Huellas N.11, Diciembre 2007

Navidad. La raíz de la esperanza

El escritor italiano Cesare Pavese lo decía con fría lucidez: «¿Acaso alguien nos ha prometido nunca algo?...Y entonces, ¿por qué esperamos?». La vida de todo hombre, sea cual sea la circunstancia que atraviesa, está marcada estructuralmente por una espera. Benedicto XVI ha querido retomar el diálogo de la fe cristiana con esta espera que constituye el corazón de lo humano, decepcionado por las falsas promesas de quienes han querido venderle una felicidad a precio de saldo, y estragado de la violencia en que le han embarcado las utopías del siglo XX.

¿Qué es lo que realmente queremos?, se pregunta el Papa. En el fondo queremos sólo una cosa, la vida bienaventurada, la felicidad. Deseamos la verdadera vida, esa que no se vea afectada ni siquiera por la muerte, esa que nos garantice que nada de lo que amamos se perderá. Por eso el contenido de la esperanza del hombre siempre va más allá de cuanto puede alcanzar y construir con sus propias fuerzas. Sólo Dios es el fundamento de la esperanza, pero no cualquier dios, advierte Benedicto XVI, sino el Dios que tiene rostro humano y que nos ha amado hasta el extremo, a cada uno en particular y a la humanidad en su conjunto.

Benedicto XVI arranca de la íntima conexión entre la fe y la esperanza: la fe es la sustancia de la esperanza, afirma el Papa, porque nos permite esperar las realidades futuras a partir de un presente ya entregado. Este es uno de los núcleos de la nueva encíclica: el valor de presente propio y constitutivo de la fe cristiana, que no es una idea sobre la vida y el mundo, sino el reconocimiento del hecho de Cristo, que cambia realmente la vida de quienes lo acogen con su razón y su libertad. Lo que la esperanza cristiana promete ha empezado ya aquí y ahora en la experiencia de la comunión cristiana: no es una utopía voluntarista, sino que se ofrece a la confianza del hombre a partir de un presente verificable cuyo rasgo fundamental es el amor. El Papa usa una preciosa cita de san Bernardo de Claraval para explicar que el monasterio (la comunión de vida de los monjes que se proyecta en el trabajo) no puede identificarse con el Paraíso (la realización plena de la esperanza cristiana), pero «como lugar de labranza práctica y espiritual, debe preparar el nuevo Paraíso».

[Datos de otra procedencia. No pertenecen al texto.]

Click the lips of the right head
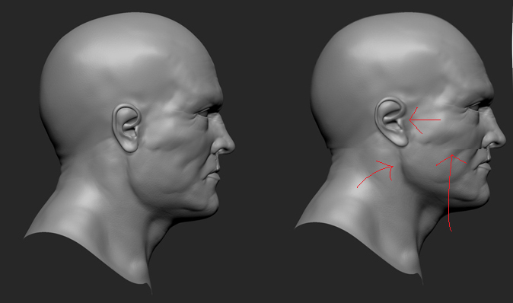point(485,166)
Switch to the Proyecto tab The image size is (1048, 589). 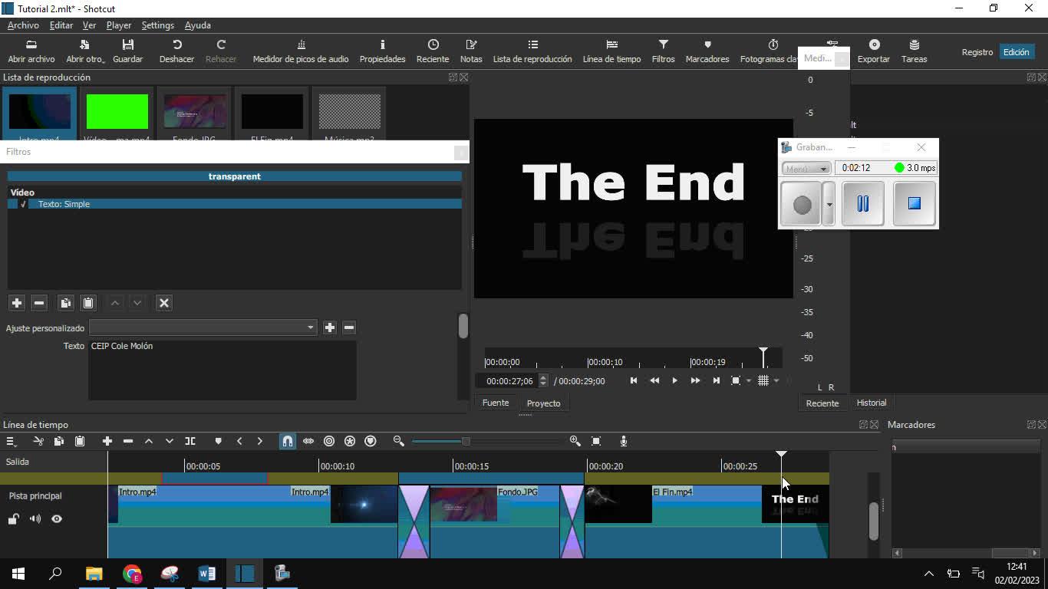[x=543, y=403]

La encíclica ofrece unas páginas vibrantes para describir lo que ha significado la sustitución de la esperanza cristiana por la fe en el progreso, en el tiempo moderno. Ese progreso, concebido primero como triunfo imparable de la ciencia y luego como construcción político-ideológica, habría de responder de una manera concreta y eficaz al deseo de felicidad del hombre. Pero ni la ciencia ni la política tienen la capacidad de redimir al hombre, como se ha demostrado en la experiencia histórica; más aún, cuando les domina esa pretensión desmesurada, se pierde su nobleza constitutiva y con frecuencia se transforman en instrumento de violencia y dominación de aquellos mismos a los que pretendían servir. El Papa repite que «la victoria de la razón sobre la irracionalidad es también un objetivo de la fe cristiana», pero advierte que no puede ser únicamente «la razón del poder y del hacer», y pide de nuevo, como en su histórico discurso de Ratisbona, una auténtica apertura de la razón a los ámbitos de la fe religiosa y de la ética, para que podamos hablar de una razón auténticamente humana.

Nuestro mundo está sediento de esperanza, lo está cada hombre y mujer, cansados de las frustraciones y de los fracasos de su historia personal y colectiva. El noble empeño de construir un mundo mejor se transforma en fatiga insuperable, en escepticismo salvaje o en fanatismo violento, si no está abrazado por la certeza del futuro que nace de un Amor que ya está presente. Sólo esa esperanza que nace del encuentro con el Dios que se ha encarnado, que ha padecido y que ha resucitado de la muerte, nos da el valor de apostar nuevamente por el bien, a pesar de todos nuestros fracasos y cansancios. Nos da también valor e inteligencia para construir, conscientes de la imperfección de todas las obras humanas, y nos permite caminar juntos a pesar de las semillas de división que amenazan siempre la unidad. Sí, ciertamente, los cristianos de este siglo XXI debemos aprender de nuevo el fundamento y la amplitud de nuestra esperanza a partir de nuestras propias raíces. Un regalo inmenso de Benedicto XVI para celebrar el Misterio de la Navidad.